A questão 895 leva-nos a profundas reflexões sobre o árduo caminho da perfeição moral. À primeira vista, podemos pensar nos atributos grosseiros da imperfeição, como defeitos físicos, erros congênitos ou vícios do ser sensorial evidentes para todos.
Mas os
Espíritos superiores revelam-nos que o último obstáculo a ser superado na
evolução, o último sinal da incompletude do Espírito, reside num nível mais
íntimo, quase impercetível: a presença – mesmo que discreta ou momentânea – do
orgulho do Eu.
Pois, mesmo
que o espírito esconda defeitos exteriores, ou domine tendências passionais
grosseiras, será necessário que o espírito abdique completamente de si mesmo
para ser considerado perfeito. E tal renúncia só ocorrerá quando a caridade divina
purificar completamente o seu coração de qualquer resquício de vaidade, desejo
de primazia ou interesse próprio.
Somente
depois de completamente despojada de Si, identificando-se plenamente com a
vontade do Pai, é que a alma pode receber o sublime grau de vida eterna.
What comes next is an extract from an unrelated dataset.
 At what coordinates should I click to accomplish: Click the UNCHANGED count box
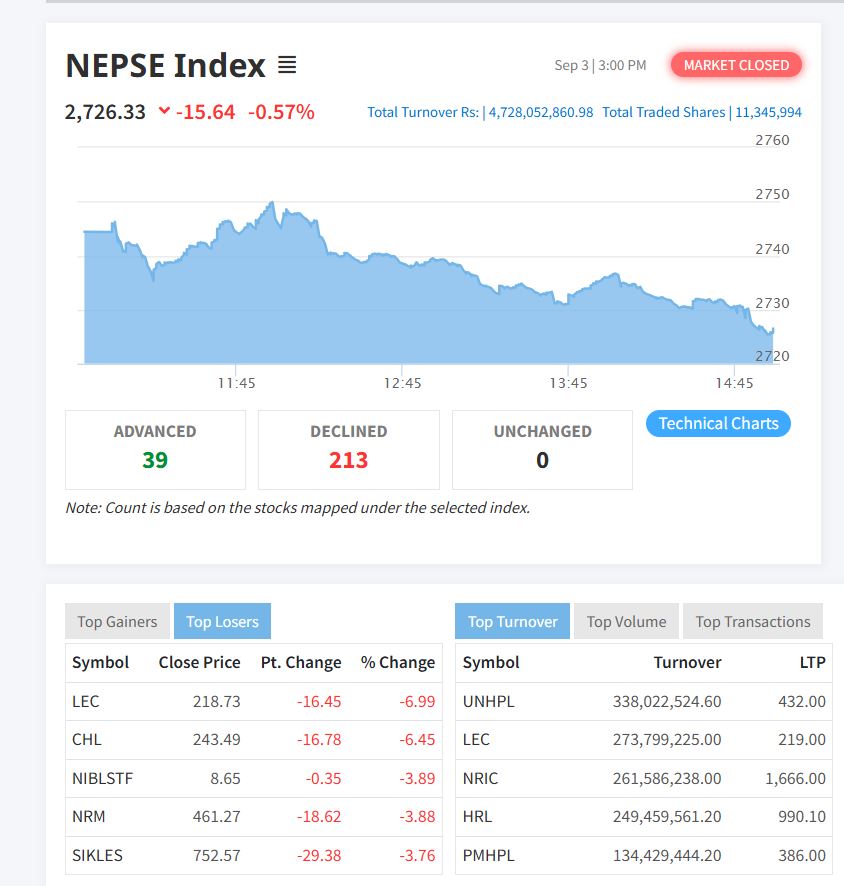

Até
lá, por mais brilhante que pareça o seu caminho, ele ainda precisará
purificar-se da última sombra do orgulho, através do amor fraterno
desinteressado, do desprendimento absoluto e da perfeita resignação à vontade
superior.
Assim, longe de desanimar, tal consciência deve impelir-nos no esforço diário para alcançar tal grau de perfeição, onde a alma se funde totalmente com a Divindade através do amor ao próximo.